Could you write out the items below word for word, beginning at the line that has "This screenshot has height=277, width=575." and stopping after the line that has "click(x=574, y=972)"?

Interface element items
___

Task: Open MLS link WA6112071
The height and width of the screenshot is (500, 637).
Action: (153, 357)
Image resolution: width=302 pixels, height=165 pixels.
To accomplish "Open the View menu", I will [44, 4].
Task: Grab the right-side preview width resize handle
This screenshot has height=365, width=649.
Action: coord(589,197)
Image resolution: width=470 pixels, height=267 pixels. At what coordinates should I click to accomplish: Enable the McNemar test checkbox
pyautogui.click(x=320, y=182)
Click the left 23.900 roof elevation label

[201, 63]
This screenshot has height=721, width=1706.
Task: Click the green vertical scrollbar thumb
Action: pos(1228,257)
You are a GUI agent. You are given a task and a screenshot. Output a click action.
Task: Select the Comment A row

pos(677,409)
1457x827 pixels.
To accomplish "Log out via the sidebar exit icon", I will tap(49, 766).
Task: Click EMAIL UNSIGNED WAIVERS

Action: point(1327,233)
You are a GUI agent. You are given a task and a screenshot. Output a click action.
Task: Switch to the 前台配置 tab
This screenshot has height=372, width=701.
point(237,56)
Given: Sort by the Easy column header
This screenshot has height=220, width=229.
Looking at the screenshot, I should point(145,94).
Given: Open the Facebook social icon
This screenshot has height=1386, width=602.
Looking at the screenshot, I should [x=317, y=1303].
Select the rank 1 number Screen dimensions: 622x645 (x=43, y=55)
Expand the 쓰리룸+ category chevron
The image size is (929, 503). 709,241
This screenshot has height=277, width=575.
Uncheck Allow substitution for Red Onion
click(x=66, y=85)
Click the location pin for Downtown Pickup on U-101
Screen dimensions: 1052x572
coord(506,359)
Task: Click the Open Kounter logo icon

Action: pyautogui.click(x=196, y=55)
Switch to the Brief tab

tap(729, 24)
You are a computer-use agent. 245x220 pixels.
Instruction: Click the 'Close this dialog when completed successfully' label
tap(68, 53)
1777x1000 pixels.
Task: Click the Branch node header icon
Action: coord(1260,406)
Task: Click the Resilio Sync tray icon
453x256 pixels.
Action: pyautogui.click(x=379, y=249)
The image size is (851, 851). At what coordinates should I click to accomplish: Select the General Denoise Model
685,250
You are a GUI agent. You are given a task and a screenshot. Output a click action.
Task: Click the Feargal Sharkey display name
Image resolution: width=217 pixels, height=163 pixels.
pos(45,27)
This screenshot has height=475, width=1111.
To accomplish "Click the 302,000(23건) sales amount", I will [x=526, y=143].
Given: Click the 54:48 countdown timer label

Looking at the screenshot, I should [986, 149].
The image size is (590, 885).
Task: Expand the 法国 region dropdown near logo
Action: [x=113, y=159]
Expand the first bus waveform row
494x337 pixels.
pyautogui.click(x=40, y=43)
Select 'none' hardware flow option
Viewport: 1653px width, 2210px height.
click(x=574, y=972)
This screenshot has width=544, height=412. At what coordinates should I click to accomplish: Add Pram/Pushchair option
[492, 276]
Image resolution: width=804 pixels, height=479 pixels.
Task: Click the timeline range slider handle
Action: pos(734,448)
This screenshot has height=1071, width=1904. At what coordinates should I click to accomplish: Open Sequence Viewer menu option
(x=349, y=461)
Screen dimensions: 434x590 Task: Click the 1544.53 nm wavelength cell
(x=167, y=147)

___

ANSWER FOR THIS EXERCISE:
This screenshot has height=277, width=575.
Uncheck Allow substitution for Red Onion
click(x=66, y=85)
Click the location pin for Downtown Pickup on U-101
Screen dimensions: 1052x572
coord(506,359)
Task: Click the Open Kounter logo icon

Action: pyautogui.click(x=196, y=55)
Switch to the Brief tab

tap(729, 24)
You are a computer-use agent. 245x220 pixels.
Instruction: Click the 'Close this dialog when completed successfully' label
tap(68, 53)
1777x1000 pixels.
Task: Click the Branch node header icon
Action: coord(1260,406)
Task: Click the Resilio Sync tray icon
453x256 pixels.
Action: pyautogui.click(x=379, y=249)
The image size is (851, 851). At what coordinates should I click to accomplish: Select the General Denoise Model
685,250
You are a GUI agent. You are given a task and a screenshot. Output a click action.
Task: Click the Feargal Sharkey display name
Image resolution: width=217 pixels, height=163 pixels.
pos(45,27)
This screenshot has height=475, width=1111.
To accomplish "Click the 302,000(23건) sales amount", I will [x=526, y=143].
Given: Click the 54:48 countdown timer label

Looking at the screenshot, I should [986, 149].
The image size is (590, 885).
Task: Expand the 法国 region dropdown near logo
Action: [x=113, y=159]
Expand the first bus waveform row
494x337 pixels.
pyautogui.click(x=40, y=43)
Select 'none' hardware flow option
Viewport: 1653px width, 2210px height.
click(x=574, y=972)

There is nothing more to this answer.